Problem statement → Show every line from the data below that includes "agent".

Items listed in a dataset
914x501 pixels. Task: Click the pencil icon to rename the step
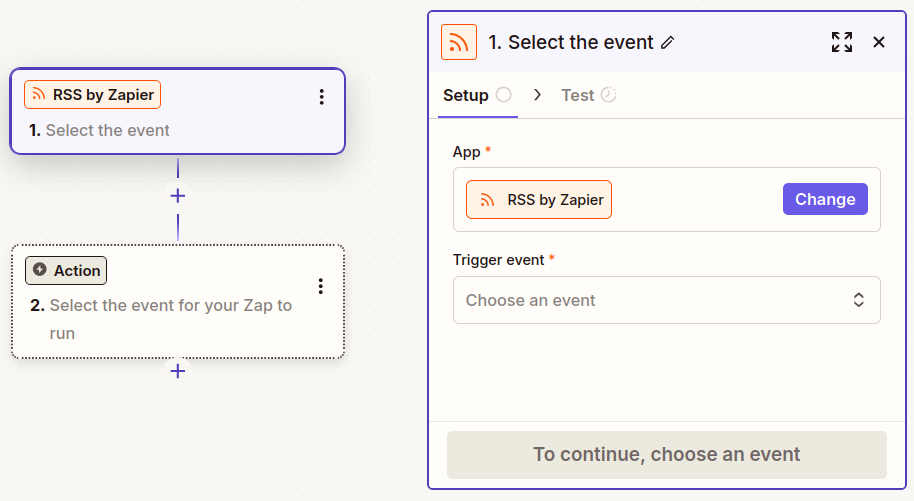[x=668, y=42]
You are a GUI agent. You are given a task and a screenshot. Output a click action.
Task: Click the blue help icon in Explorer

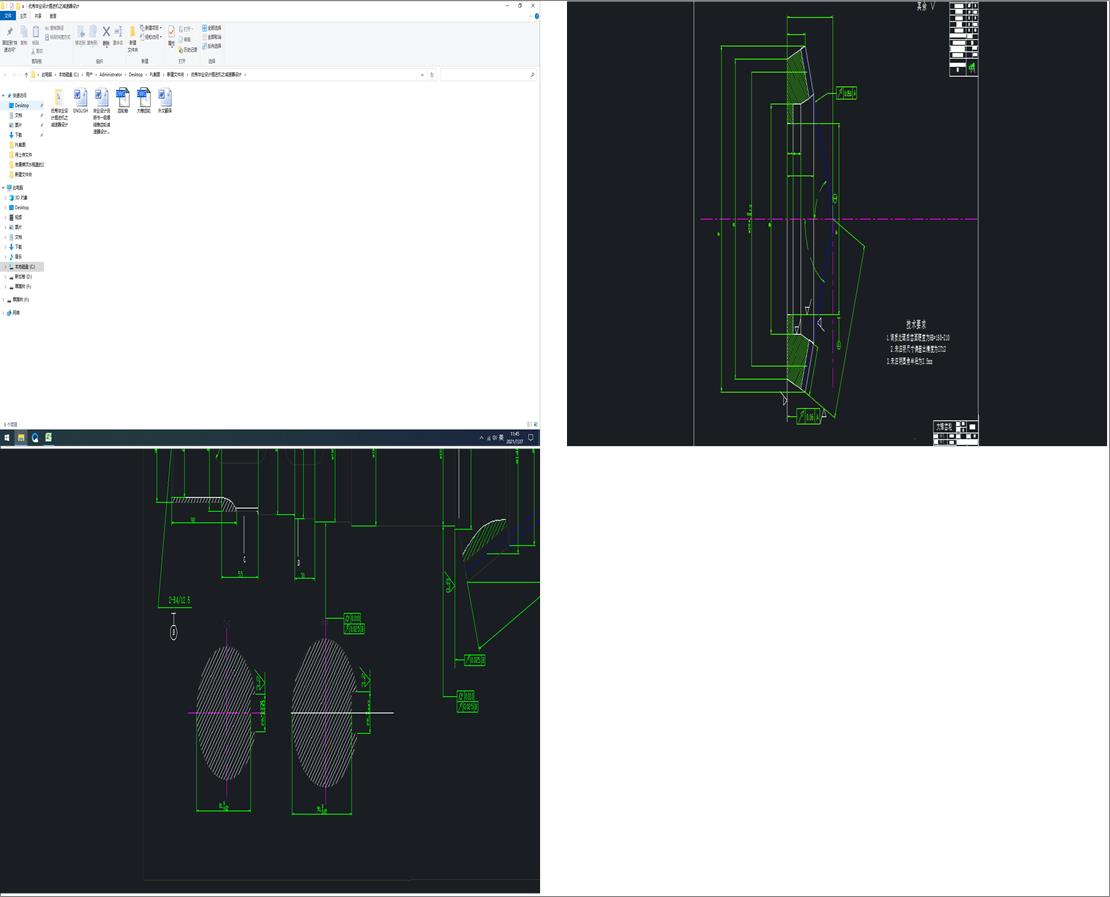535,16
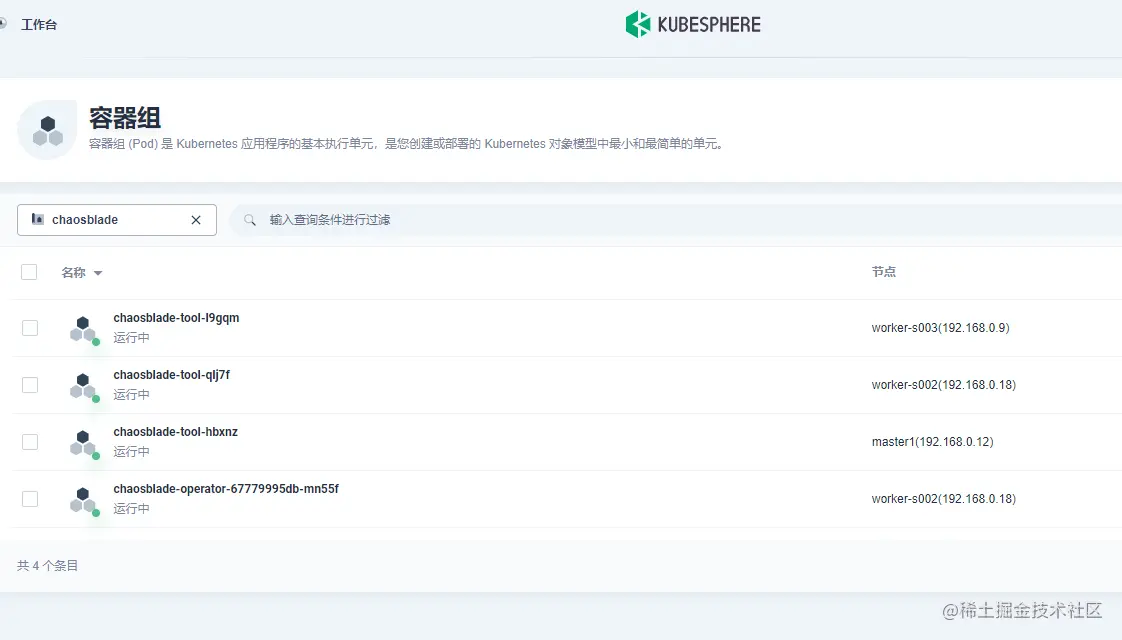Click the magnifier icon in the filter bar
This screenshot has height=640, width=1122.
pos(250,219)
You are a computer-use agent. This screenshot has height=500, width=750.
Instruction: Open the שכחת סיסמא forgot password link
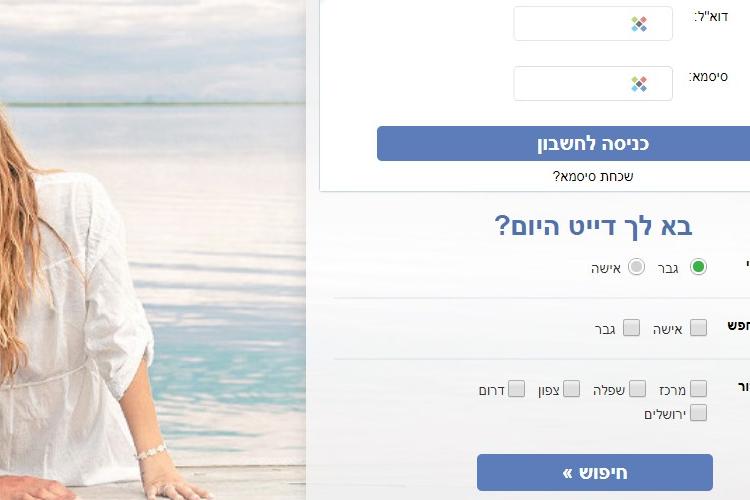click(593, 177)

Written reply →
You are a GUI agent. You are given a task and a screenshot. Output a click action.
You are a computer-use agent. This screenshot has height=500, width=750.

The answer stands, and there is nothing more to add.